Hyaluronan is a major component of the ECM that has been associated with metastatic progression and poor ovarian cancer outcomes
[16][41]. High levels of hyaluronan were detected in metastatic lesions and primary tumors
[42] and correlated with increased versican levels
[32]. In OvCa, the interaction between hyaluronan and its cell surface receptor, CD44, facilitates cell adhesion, migration, tumor growth and peritoneal dissemination
[41][42][43]. Increased expression of fibronectin was found in metastatic tumors and ascitic fluid.
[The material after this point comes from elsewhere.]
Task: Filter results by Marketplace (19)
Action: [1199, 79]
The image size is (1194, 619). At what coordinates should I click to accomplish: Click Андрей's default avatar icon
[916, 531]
Fibronectin is an indicator of poor prognosis that contributes to the formation, adhesion and disaggregation of OvCa spheroids and promotes tumor migration, invasion and metastasis
[32][44]. The stroma also contains tenascin-C that contributes to tumorigenesis and metastasis
[45]. Tenascin-X is considered as potential biomarker of OvCa as it is highly overexpressed in tumorous tissues
[46]. In addition, the downregulation of decorin and lumican are involved in cancer progression and aggressiveness, respectively
[32]. As ECM-associated components, MMPs, mediate ECM remodeling and tumor development. Particularly, MMP-9 and MMP-2 facilitate cancer cell invasion via the degradation of collagen IV at the basement membrane
[16]. Overexpression of LOX enhances the crosslinking of the ECM proteins resulting in increased matrix stiffness
[32].
As outlined above, the bidirectional interactions between cancer cells and the TME are crucial in disease progression. For this reason, it is critical to understand the functions of cancer cells and how the TME regulates the surrounding stroma to promote disease progression.